The rather stiff play was first done on Broadway in 1960, before it became a mediocre Hollywood film, and potential star vehicle for the fast-rising actress Jane Fonda.

Grade: C (**1/2 out of *****)

Period of Adjustment

Theatrical film poster

Set on Christmas eve, the literal film deals with the adjustment (or maladjustment) of two couples, the first newly-wed, and the other on the verge of separation after six years of marriage, due to his sexual malfunctioning.

Specifically, newlyweds Isabel (Jane Fonda) and George Haverstick (Jim Hutton) are having a problem because George goes through issues of “performance anxiety.”

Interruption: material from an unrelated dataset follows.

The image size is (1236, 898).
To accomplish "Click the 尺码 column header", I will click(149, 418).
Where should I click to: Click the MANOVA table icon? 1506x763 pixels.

The second couple, Ralph (Anthony Franciosa) and Dorothea Baitz (Lois Nettleton), has problems based on the fact that he married her for her money—and she and her family know it.

Additionally, Fonda’s Isabel seems to have a “daddy problem.” In the climactic scene, she calls her father, presumably to tell him how happy she is, but breaks down crying.

The fact that Williams wrote about the trials and mores of more or less ordinary characters caught the critics by surprise, as the Time’s reviewer noted at the time: “Shock merchant Tennessee Williams shocked everyone by writing a play about normal people.”

In his feature directing debut, George Roy Hill helms in a modest yet perfunctory manner, failing to bring out the play’s sense of irony or comedy, though the acting of the four leads is generally good.

There is nothing in this picture to suggest the brighter future of Roy Hill as a mainstream Hollywood director of star-driven blockbuster, such as “Butch Cassidy and the Sundance Kid,” with Paul Newman and Redford in 1969, and the 1973 Oscar-winner, “The Sting,” also starring Newman and Redford.

Jane Fonda, in her fourth film appearance, was praised by the critics for her “gift of timing,” noting that “her comic touch is as sure as her serious one.”

The cast of this rather verbose theatrical piece also includes pro actors John McGiver and Jack Albertson.

Period of Adjustment is a trifle based on a slight play, which was disliked by both critics and audiences on Broadway, and performed only moderately well at the box-office

Made on a budget of $1.9 million and shot in black and white, the film was inexplicably nominated for an Oscar.

With a running time of 112 minutes, the movie overextends its welcome by at least 20 minutes.

Oscar Nominations: 1

Art Direction-Set Decoration (b/w): George W. Davis and Edward Garfagno; Henry Grace and Dick Peffrle

Oscar Awards: None

Oscar Context:

The Art Direction Oscar went to the excellent drama, “To Kill a Mockingbird.”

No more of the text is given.